Obedecieron, doblaron rodillas y espaldas para que la caja no chocara con el bajo techo. Un guardia sacó una linterna y la apuntó a la oscuridad; la luz reveló un largo corredor que se adentraba en la ladera, sostenido a intervalos regulares por puntales de madera. Raíles de hierro corrían por el suelo de piedra, las paredes eran ásperas e irregulares, cortadas en la roca gris desnuda, con gruesas venas de cristal rosa anaranjado que estallaban en la piedra como rayos en un cielo oscuro. Había herramientas diseminadas por el suelo (una lámpara de aceite oxidada, una cabeza de hacha, un viejo cubo de hojalata), que daban al lugar una siniestra apariencia de abandono.
Avanzaron unos cincuenta metros, hasta el punto donde se bifurcaban los raíles: una vía seguía recta y la otra se desviaba a la derecha, hasta entrar en otro túnel que corría perpendicular al pozo principal y contra cuyas paredes se alineaban pilas de cajas.

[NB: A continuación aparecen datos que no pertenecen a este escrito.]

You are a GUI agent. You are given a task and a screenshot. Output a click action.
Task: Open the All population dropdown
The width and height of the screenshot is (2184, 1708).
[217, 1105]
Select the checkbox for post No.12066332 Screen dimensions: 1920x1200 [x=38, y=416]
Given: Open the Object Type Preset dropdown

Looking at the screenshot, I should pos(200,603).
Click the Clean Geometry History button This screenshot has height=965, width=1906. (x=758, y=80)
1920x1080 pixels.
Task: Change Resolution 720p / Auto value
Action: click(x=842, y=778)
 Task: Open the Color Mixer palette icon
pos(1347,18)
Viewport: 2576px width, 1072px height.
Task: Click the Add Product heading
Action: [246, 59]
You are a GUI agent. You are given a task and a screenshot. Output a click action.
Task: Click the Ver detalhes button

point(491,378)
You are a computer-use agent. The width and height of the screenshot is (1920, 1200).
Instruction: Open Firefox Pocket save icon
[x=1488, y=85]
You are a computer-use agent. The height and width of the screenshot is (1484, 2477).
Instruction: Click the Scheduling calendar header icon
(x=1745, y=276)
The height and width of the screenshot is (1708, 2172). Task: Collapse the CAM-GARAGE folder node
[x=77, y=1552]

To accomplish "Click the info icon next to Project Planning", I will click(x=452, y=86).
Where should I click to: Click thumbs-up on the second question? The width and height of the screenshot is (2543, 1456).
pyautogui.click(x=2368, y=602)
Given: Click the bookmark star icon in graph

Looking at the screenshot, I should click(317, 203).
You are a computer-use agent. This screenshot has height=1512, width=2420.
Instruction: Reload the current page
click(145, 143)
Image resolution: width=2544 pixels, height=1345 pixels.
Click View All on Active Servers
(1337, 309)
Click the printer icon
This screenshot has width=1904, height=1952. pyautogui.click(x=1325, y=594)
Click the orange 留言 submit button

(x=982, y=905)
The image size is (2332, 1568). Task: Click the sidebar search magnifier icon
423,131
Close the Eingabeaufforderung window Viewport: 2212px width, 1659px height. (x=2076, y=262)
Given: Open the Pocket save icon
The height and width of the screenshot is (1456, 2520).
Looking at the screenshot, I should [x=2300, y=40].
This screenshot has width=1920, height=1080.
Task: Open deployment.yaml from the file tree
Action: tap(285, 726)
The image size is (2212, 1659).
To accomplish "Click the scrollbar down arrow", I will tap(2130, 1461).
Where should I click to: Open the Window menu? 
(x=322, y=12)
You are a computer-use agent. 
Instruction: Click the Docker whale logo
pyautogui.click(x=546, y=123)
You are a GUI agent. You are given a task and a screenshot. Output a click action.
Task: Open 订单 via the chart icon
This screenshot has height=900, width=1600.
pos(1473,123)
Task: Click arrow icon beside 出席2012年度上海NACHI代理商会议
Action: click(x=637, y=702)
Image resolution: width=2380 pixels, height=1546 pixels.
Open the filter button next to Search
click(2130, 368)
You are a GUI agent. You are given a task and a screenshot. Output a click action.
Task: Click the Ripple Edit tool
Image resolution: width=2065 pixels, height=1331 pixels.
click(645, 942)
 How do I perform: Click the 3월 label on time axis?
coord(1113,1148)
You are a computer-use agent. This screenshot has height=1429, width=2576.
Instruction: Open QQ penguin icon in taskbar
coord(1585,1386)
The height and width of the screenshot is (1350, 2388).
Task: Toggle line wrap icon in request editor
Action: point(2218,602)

Había una carreta cerca de la entrada, sobre la que les ordenaron que depositaran su carga.
—Ya está —dijo una voz en la oscuridad, a su espalda—. Fuera. ¡Que salgan!
Volvieron sobre sus pasos, con la respiración entrecortada, aliviados de que su odisea hubiera terminado. Un judío sostenía al homosexual, cuyo pie descalzo se había teñido de negro. Oyeron una conversación sostenida en voz baja a su espalda, y después salieron los guardias. El hombre de la chaqueta de cuero se quedó en el interior de la mina.
—Id hacia allí —ordenó un guardia cuando salieron al aire libre—. Paraos junto a ese montón de rocas.
Obedecieron y dieron media vuelta. Los guardias les apuntaron con sus fusiles.
—Oy vey —susurró Yitzhak cuando comprendió lo que iba a pasar—. Oh, Dios.
Los guardias rieron y el sonido de los disparos rompió el silencio invernal.